Prime example: in the boat, there is a small arrow behind it, that points in the direction you are supose to be traveling in, (see the map you have there is all for show ;p)

this is my favorite, you come to a ledge and before you even have a chance to look around the game pops up and says "do u see a narrow ledge you could inch across? to inch across face the wall and hod down "A" but be careful!..., other parts in a FMV it shows u just where to go, also tells you what you need to do consistently

Older gamers pls run and hide, dont waste your money on this,

this game should be like liquior only in reverse, (12 and under only!)
:lol
 

RiZ III

Member
Ninja Gaiden:
XBOX OWNERS READ THIS, March 3, 2004
A Kid's Review
Microsft is liying about the relese date of the Xbox 2, the console will have a secret launch somewhere in july, they are not telling this news for the community because no one will buy xbox anymore. I also know from a reliable source inside microsoft that XBOX LIVE is sending a undetectable worms to 20% of the xbox users ( mostly die-hard-fans), the worms destroys the hard-dribe of the xbox be overloaing it. Send this to every xbox user, don't let the propaganda fool you, they'r playing with our money just for getting extra cash. This is no joke remember XBOX 2 will come in july with the name of XBOX: EVO.-insider

PS2
Sony's Playstation & Playstation 2 sucks!!!!!!, July 7, 2004
Reviewer: Matt Aston (MS,USA) - See all my reviews
Listen okay this piece of crap is a VIC-20 compared to a GameCube.
1.I hate Playstation for messing with Nintendo.
2.Playstation is the reason Sega dosen't make systems anymore.
3.It breaks in like a day.
4.GameCube,Xbox,(even Dreamcast)have better graphics than this piece of crap you all call a VG console.
5.If you want a good system buy a GameCube or GBA.

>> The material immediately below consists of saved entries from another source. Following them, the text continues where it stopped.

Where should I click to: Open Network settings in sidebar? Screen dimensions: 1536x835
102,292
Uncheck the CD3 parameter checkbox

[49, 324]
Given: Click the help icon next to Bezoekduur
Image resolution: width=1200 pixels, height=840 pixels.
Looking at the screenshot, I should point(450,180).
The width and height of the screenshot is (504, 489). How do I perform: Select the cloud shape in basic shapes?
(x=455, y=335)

wouldn`t touch it with a 10 foot pole, January 6, 2004
Reviewer: rudolf rednose - See all my reviews
When I asked the guy at my computer shop about PS2 he said he wouldn`t touch it with a 10 foot pole, so either get X BOX or get an 11 foot pole hahahaha
 

TekunoRobby

Tag of Excellence
Amazon Kiddie said:
When I asked the guy at my computer shop about PS2 he said he wouldn`t touch it with a 10 foot pole, so either get X BOX or get an 11 foot pole hahahaha

Oh god, that was too fucking much. These kids are teh greatest intarweb thing ever.
 

Kai Dracon

Writing a dinosaur space opera symphony
Wow, I almost thought the SA Goon squad descended on Amazon for the first few there! Damn good stuff!

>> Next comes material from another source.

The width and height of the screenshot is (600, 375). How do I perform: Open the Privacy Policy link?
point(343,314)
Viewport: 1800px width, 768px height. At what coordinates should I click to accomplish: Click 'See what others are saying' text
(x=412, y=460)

(Then I realized the Amazon stuff was a little too literate and funny. Amazon Gamer Kids +1!)
 
wouldn`t touch it with a 10 foot pole, January 6, 2004
Reviewer: rudolf rednose - See all my reviews
When I asked the guy at my computer shop about PS2 he said he wouldn`t touch it with a 10 foot pole, so either get X BOX or get an 11 foot pole hahahaha

this one is golden
 
Sony's Playstation & Playstation 2 sucks!!!!!!, July 7, 2004
Reviewer: Matt Aston (MS,USA) - See all my reviews
Listen okay this piece of crap is a VIC-20 compared to a GameCube.
1.I hate Playstation for messing with Nintendo.
2.Playstation is the reason Sega dosen't make systems anymore.
3.It breaks in like a day.
4.GameCube,Xbox,(even Dreamcast)have better graphics than this piece of crap you all call a VG console.
5.If you want a good system buy a GameCube or GBA.


Haha. Well you have to hand it to him, it's all true. You don't need to be a doctor to figure that out.